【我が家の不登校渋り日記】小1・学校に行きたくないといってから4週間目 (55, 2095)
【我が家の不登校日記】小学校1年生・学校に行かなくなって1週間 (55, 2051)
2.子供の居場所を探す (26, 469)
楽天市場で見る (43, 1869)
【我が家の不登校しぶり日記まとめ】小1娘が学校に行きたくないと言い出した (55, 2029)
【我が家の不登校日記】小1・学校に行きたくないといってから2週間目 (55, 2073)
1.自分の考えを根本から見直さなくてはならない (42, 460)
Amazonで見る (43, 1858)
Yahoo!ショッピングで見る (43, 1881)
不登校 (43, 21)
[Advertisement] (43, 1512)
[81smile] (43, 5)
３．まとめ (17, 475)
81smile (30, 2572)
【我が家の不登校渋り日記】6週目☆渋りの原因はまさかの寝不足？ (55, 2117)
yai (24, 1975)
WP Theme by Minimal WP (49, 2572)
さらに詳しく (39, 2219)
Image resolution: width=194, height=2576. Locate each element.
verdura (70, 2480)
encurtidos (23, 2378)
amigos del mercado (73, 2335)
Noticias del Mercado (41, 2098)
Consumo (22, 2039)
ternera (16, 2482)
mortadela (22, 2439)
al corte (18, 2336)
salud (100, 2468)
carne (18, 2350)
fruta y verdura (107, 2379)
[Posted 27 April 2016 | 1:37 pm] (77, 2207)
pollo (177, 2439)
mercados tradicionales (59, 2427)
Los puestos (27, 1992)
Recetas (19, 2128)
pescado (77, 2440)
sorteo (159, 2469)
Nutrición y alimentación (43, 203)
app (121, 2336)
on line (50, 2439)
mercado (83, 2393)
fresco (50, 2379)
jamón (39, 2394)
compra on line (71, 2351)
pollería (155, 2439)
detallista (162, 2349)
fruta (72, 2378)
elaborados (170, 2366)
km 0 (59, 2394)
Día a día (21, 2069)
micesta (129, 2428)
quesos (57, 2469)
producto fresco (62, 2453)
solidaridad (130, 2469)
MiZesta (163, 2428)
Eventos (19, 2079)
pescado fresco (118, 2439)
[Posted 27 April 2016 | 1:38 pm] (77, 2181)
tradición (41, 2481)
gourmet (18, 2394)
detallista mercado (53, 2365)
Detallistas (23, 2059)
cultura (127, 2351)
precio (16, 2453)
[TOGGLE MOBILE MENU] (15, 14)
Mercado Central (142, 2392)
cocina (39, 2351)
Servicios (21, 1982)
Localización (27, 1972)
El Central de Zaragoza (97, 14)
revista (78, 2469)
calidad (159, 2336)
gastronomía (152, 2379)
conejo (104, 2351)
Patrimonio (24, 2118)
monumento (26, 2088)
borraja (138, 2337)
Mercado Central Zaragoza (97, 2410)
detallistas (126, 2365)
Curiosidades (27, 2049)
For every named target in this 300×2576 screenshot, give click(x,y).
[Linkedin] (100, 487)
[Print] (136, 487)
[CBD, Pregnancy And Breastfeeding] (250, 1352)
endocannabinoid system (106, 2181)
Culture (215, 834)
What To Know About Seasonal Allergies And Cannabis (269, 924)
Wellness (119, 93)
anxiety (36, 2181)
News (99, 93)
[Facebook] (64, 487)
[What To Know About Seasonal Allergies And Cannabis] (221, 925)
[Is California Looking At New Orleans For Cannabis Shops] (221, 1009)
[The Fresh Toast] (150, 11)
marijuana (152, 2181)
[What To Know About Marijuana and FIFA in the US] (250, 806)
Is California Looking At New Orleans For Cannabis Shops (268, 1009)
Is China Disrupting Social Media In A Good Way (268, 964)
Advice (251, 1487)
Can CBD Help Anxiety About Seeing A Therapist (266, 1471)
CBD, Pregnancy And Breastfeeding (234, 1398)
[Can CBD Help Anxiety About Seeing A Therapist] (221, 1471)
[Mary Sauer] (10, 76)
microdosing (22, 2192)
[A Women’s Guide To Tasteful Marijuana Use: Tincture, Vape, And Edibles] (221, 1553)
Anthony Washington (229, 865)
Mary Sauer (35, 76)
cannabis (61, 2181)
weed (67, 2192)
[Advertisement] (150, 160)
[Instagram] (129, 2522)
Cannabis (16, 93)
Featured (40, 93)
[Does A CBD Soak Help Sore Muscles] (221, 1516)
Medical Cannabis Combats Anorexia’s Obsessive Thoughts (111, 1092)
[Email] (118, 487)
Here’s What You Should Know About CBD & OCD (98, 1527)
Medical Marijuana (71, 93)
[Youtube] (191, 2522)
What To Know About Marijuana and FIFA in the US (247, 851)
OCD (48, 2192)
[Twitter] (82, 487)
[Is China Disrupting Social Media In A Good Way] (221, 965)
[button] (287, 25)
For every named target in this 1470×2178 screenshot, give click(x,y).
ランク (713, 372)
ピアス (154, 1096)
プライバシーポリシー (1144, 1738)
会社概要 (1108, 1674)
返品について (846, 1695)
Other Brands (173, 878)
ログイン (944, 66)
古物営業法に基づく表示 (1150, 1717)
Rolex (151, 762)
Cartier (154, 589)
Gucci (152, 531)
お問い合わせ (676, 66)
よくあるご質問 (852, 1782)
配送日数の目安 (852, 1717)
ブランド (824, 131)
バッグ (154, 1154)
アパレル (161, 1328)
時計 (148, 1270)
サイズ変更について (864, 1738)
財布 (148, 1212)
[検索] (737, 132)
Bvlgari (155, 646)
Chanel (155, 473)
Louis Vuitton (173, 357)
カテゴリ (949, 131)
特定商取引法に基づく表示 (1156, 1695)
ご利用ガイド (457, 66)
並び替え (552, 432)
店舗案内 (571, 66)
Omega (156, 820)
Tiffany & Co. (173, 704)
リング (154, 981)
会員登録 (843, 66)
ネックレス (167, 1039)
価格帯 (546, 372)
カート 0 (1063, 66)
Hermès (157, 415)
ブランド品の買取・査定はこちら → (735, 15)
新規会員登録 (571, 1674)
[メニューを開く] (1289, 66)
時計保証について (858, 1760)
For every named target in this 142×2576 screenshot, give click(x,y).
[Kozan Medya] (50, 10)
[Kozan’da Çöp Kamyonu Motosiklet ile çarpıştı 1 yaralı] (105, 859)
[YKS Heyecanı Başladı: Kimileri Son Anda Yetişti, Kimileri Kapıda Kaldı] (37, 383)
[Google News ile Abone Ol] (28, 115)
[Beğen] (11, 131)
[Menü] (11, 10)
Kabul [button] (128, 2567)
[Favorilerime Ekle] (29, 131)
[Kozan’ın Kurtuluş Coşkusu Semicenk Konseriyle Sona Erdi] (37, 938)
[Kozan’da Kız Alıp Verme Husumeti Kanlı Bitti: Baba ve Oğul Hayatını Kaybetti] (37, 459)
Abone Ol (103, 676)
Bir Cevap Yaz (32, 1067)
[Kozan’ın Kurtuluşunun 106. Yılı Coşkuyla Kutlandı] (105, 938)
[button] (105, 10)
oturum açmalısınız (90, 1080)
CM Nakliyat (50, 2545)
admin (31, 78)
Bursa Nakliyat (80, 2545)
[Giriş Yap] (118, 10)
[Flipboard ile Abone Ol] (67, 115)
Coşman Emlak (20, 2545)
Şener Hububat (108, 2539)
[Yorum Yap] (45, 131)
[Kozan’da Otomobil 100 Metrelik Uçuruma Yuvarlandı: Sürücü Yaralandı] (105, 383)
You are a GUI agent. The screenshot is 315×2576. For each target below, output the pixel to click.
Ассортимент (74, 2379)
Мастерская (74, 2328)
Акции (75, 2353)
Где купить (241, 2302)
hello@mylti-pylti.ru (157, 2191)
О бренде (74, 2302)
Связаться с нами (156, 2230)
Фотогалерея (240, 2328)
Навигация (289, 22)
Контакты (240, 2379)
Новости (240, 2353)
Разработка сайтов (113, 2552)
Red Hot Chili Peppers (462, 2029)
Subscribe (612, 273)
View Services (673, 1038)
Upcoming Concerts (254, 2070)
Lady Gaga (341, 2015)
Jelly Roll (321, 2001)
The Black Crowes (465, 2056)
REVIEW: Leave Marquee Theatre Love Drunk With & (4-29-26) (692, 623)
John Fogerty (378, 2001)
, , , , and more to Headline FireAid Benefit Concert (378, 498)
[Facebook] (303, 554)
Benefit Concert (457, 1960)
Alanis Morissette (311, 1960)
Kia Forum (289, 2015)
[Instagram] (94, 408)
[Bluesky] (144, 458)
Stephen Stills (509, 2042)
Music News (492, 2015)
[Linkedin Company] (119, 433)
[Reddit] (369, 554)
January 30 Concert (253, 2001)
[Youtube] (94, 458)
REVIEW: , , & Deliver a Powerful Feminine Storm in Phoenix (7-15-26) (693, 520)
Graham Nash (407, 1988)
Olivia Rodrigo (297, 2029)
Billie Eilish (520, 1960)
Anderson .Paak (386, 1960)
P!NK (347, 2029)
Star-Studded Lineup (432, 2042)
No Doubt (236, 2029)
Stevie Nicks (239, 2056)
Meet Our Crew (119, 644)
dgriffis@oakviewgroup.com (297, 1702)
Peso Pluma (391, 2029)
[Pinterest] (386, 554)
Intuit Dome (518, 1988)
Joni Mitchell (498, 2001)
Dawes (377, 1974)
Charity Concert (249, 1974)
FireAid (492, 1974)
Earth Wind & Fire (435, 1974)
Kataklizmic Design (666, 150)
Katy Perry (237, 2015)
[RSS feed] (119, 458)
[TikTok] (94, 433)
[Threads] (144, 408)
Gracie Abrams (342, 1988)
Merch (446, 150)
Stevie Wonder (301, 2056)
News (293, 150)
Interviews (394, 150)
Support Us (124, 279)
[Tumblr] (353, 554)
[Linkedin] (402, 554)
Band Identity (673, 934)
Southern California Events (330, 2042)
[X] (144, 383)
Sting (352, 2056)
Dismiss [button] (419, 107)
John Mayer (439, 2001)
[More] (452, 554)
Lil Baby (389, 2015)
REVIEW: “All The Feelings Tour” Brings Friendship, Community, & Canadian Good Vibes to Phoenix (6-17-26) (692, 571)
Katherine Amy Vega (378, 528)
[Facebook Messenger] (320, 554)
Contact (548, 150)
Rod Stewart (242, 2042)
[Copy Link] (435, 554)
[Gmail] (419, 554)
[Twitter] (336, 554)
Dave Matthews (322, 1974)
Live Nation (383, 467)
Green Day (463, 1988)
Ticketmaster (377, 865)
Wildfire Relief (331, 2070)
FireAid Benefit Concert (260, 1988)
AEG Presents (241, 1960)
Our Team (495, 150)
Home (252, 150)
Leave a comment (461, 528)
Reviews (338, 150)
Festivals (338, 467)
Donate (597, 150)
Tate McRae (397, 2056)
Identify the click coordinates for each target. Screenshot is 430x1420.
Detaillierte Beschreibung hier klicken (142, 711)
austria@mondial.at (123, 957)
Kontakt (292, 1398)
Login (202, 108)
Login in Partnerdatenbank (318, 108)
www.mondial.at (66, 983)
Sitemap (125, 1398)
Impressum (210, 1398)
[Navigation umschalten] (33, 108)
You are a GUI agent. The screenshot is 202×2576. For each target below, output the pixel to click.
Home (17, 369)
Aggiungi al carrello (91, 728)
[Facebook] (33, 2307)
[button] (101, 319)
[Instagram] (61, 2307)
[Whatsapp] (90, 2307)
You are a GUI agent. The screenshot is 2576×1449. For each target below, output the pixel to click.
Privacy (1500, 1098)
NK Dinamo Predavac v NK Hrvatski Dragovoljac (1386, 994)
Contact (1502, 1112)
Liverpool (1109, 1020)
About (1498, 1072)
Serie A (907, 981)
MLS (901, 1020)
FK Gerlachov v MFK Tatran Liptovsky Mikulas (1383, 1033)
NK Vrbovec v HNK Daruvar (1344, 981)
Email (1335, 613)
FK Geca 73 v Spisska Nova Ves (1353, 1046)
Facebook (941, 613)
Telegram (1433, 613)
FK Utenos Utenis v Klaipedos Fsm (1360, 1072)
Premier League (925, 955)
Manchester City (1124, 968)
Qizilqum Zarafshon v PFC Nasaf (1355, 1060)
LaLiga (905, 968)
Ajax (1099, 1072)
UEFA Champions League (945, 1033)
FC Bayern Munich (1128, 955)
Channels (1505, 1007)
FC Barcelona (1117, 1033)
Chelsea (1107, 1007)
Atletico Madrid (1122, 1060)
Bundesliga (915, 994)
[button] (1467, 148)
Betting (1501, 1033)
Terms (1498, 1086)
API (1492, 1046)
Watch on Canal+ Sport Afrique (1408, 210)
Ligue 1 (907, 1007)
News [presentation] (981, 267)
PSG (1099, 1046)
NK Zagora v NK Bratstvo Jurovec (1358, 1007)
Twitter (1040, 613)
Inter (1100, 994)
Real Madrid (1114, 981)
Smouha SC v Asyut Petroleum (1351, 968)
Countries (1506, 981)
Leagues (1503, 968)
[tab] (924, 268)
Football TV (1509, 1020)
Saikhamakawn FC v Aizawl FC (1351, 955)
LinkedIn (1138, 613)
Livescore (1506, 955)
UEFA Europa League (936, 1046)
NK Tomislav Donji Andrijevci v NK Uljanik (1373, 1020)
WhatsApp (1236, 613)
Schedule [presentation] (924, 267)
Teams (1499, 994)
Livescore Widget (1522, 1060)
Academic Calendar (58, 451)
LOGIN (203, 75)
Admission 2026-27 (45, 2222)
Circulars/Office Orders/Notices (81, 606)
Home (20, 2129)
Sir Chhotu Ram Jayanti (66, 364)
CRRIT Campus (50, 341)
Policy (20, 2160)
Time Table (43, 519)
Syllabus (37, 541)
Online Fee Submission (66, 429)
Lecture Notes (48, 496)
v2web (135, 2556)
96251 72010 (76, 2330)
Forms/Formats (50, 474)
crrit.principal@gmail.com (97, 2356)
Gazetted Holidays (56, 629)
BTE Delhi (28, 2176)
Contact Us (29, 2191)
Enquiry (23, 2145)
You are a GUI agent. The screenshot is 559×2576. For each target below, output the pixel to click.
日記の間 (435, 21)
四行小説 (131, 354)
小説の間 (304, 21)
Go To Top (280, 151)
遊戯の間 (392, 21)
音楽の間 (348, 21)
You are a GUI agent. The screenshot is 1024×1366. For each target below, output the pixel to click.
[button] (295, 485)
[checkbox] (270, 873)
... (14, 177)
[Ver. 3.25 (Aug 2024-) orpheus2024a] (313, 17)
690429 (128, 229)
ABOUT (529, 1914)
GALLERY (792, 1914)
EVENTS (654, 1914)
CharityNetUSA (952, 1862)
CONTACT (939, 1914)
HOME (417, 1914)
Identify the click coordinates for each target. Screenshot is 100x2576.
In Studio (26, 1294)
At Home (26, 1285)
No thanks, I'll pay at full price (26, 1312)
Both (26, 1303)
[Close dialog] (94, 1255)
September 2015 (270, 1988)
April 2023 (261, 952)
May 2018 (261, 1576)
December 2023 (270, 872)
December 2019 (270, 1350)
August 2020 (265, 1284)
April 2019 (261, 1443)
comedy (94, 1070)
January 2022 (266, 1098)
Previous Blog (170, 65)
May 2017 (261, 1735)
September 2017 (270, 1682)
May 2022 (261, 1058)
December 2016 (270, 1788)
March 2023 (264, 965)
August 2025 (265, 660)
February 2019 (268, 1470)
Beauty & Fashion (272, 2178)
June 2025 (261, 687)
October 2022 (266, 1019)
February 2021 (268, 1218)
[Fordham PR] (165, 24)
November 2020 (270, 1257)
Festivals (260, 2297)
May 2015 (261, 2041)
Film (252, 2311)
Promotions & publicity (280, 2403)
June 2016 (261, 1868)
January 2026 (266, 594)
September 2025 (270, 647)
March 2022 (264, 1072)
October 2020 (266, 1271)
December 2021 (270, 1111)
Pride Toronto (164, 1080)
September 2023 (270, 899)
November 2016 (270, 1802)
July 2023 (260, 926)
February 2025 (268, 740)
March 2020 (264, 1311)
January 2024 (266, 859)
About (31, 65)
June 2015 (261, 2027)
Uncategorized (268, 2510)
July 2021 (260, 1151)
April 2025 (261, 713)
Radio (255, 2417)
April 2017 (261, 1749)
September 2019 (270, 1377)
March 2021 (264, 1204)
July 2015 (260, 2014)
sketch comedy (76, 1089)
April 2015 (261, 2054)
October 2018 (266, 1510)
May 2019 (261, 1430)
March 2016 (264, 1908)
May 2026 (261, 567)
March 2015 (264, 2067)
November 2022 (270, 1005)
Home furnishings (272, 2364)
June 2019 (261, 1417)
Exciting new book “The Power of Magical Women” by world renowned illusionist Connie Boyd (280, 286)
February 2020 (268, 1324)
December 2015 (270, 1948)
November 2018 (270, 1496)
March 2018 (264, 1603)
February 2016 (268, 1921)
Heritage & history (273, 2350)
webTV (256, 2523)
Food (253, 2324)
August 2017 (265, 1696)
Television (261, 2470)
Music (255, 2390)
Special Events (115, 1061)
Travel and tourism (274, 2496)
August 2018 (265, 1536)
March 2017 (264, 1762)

=-=-=

• [Exercise directions]
The lines that mention the word "Seeing" should be pulled from the records above.

• [Reply to the task]
Can CBD Help Anxiety About Seeing A Therapist (266, 1471)
[Can CBD Help Anxiety About Seeing A Therapist] (221, 1471)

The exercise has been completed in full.